Dünyada 11 milyon kişi seyretmiş... Eh, bunun "turizm tarafında"
da yansımaları artarak devam edecekmiş...
Mesele bundan ibarettir.
Pera Palas'a yoğun ilgi.
Dizi amacına ulaşmıştır.
Otel "adeta" yeniden keşfedilmiş...
Ziyaretçi sayısı on kat artmış.
Birçok saftırık "Atatürk'ün odasını" görmeye koşuyor. Umarım Zülfü
Livaneli en önde gitmiştir, böyle şeyleri sever.
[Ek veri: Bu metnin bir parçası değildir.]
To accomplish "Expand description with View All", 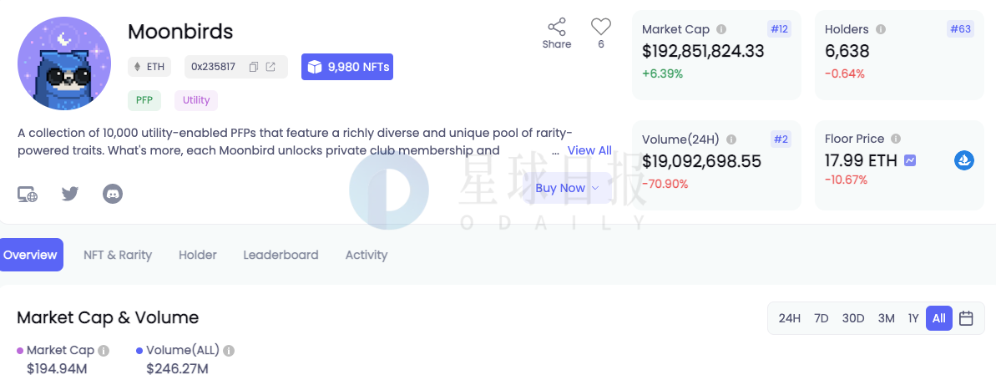I will [589, 150].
Neyse, hiç olmazsa
bu sefer bu otel Adlon gibi "çakma" değil, hakikisi.
Mustafa Kemal Paşa orada birkaç gece kalmış. Zübeyde Hanım'ın
Akaretler'deki evinden ayrıldıktan sonra arkadaşı Salih Fansa'nın
evinde birkaç gece geçiriyor (otelin tam karşı köşesindeki bina),
sonra otele yerleşiyor.
Memleketi kurtarmak için falan değil, mecburen mecburiyetten.
Toplam kaç gece kaldığını bilmiyoruz. Kimse üzerinde durup da
yazmamış. "Bir dönem kalmıştı" diye yuvarlıyorlar.
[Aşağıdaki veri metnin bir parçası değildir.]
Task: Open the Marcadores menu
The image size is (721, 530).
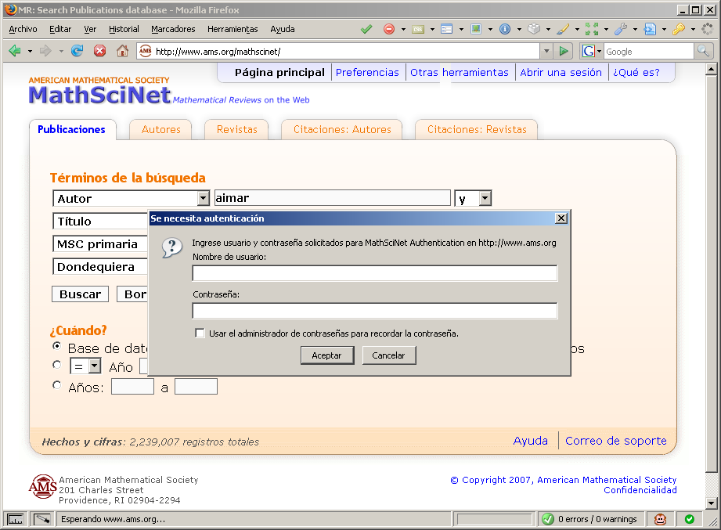Action: tap(173, 29)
Üç gece çıksa, beş gece çıksa efsane püff
diye sönecek.
Ona bakarsanız 1935'te çevresine "19 Mayıs'ta ne olmuştu?"
diye sormuştu da kimse bilememişti...
Sonra Şişli'de bir Rum madamın kiralık evini tutuyor, kızkardeşi
Makbule de ağabeyini yalnız bırakmamak için yanına geliyor.
Bu kadar.
Ama biz kendi yarattığımız efsanelere sarılmadan yaşayamayız
arkadaş.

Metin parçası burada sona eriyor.